What are values?
Values are the very root of our existence and are the guidepost to our interactions, relationships, decisions, and behavior. Most of us, off the top of our heads, don’t know what our values are and are not intentional about living out of our values.
Regardless if we know them or not, we live from them. We often don’t take the time to understand them, how we acquired them, or be intentional about leveraging them to guide the way we lead. Without this, we risk leaving a wake of employees who may create unintentional stories about our behavior, trying to fill in the gaps.
We often talk about the importance of leaders to close the gap between their values and their actions to help align and focus the organization. As a leader, it is incredibly important to be intentional about identifying our values, aligning our actions and decisions around our values, and communicating our values to those we lead.
Types of Values
There are three types of values:
- Instilled Values: these values often come from our culture, our heritage and our way of life. For example, for someone born in the US, a person may have a strong value around freedom and justice.
- Adopted Values: these values are formed through life experiences. For example, if a person was raised in a farm, a value of work ethic might be inspired. Or, if a person was raised by a missionary, a value around faith may exist.

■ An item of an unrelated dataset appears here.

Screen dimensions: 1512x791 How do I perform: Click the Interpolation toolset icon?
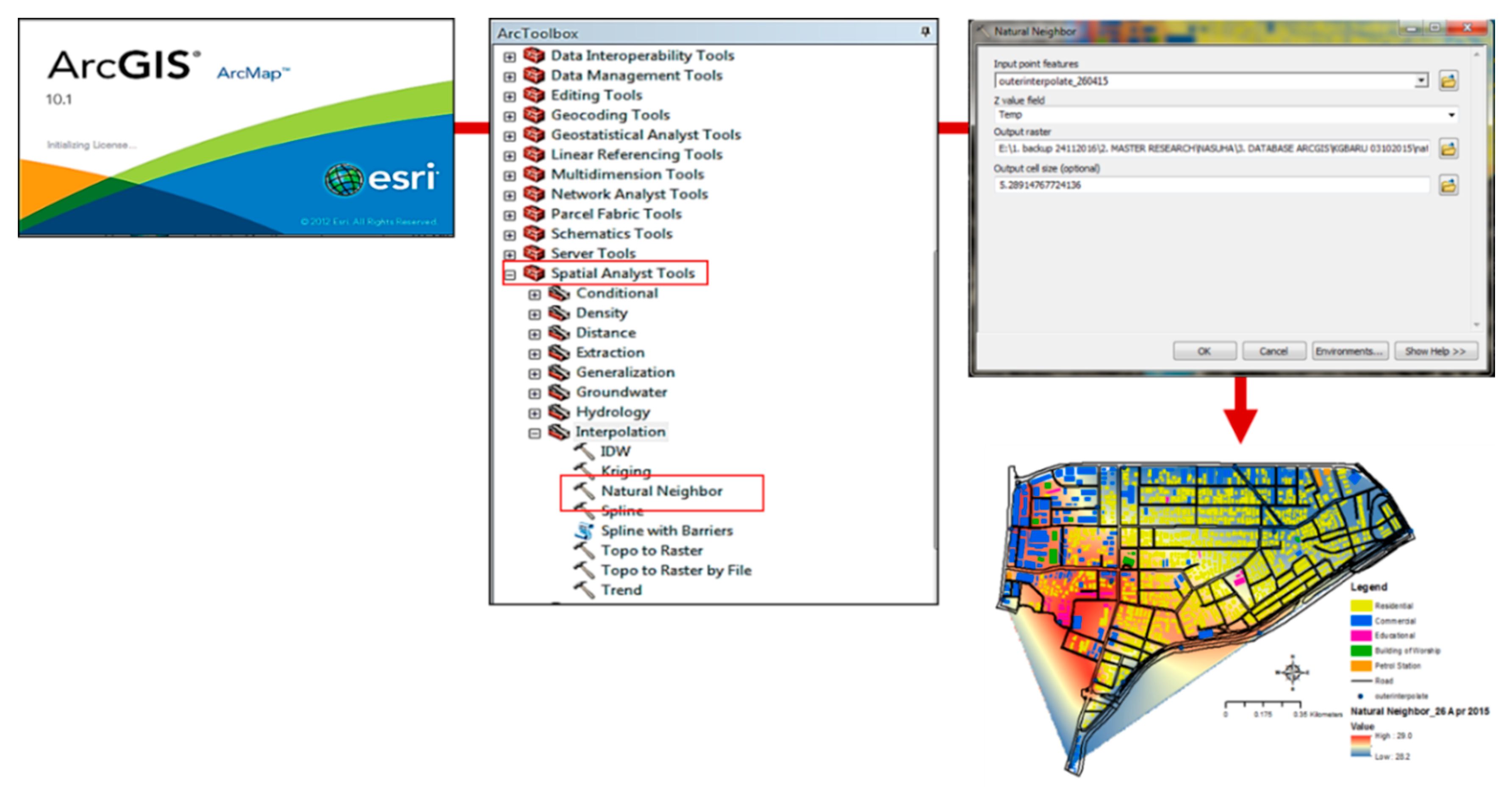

- Intentional Values: these are intentionally set to lead, parent, and live. These are the least established values because they require a leader to pause and to focus on what is most important to them and the legacy they want to leave. For example, after careful contemplation, a CEO of a hospital I was working with decided to adopt the value of gratitude. He decided that in order to become the premier hospital where people wanted to work, he needed gratitude of his leadership team, employees, physicians, and board to be at the root of his interactions. Once intentionally focused on this, he found is that this value became a way of life for his family and friends as well.
Your Personal Core Values
As a leader, it is crucial to be aware and intentional about understanding and setting your values. To help you do this, I suggest the following steps to value discovery and alignment:
- Reflect upon your past and how you grew up. Make a list of all the values that you think made you who you are today. Those that you like and those that you don’t.
- Out of this list, circle the ones that you are think are most important to your life now and you want to continue to shape your future. Consider releasing any values that were important early in life that may get in the way of where you want to go.
- Next, create a list of all possible values that you can think of. There are lists online if you need help. Combine this with the values you circled earlier and narrow your core values to five. Yes, you may have 50, but it is incredibly important to focus on the ones that are most important to you.
- Take those five and identify behaviors that you want to exhibit that align with the values.
- Use those values as a litmus test for your decision making. Sometimes there will be values that may be in conflict. For example, the values of family and work ethic. For those values, it is important to be able to see the disconnect and make the decision or action on a case by case basis, working through the disconnect.
- Communicate those values to those that work with you. Let people know so that they get to know what is important to you. I often say that a primary job of a leader is to teach others how to work with them. That is how you build trust, consistency, and commitment.
Values are core to your essence as a leader. Taking the time to identify, align your behaviors, communicate and live from your values is well worth the effort.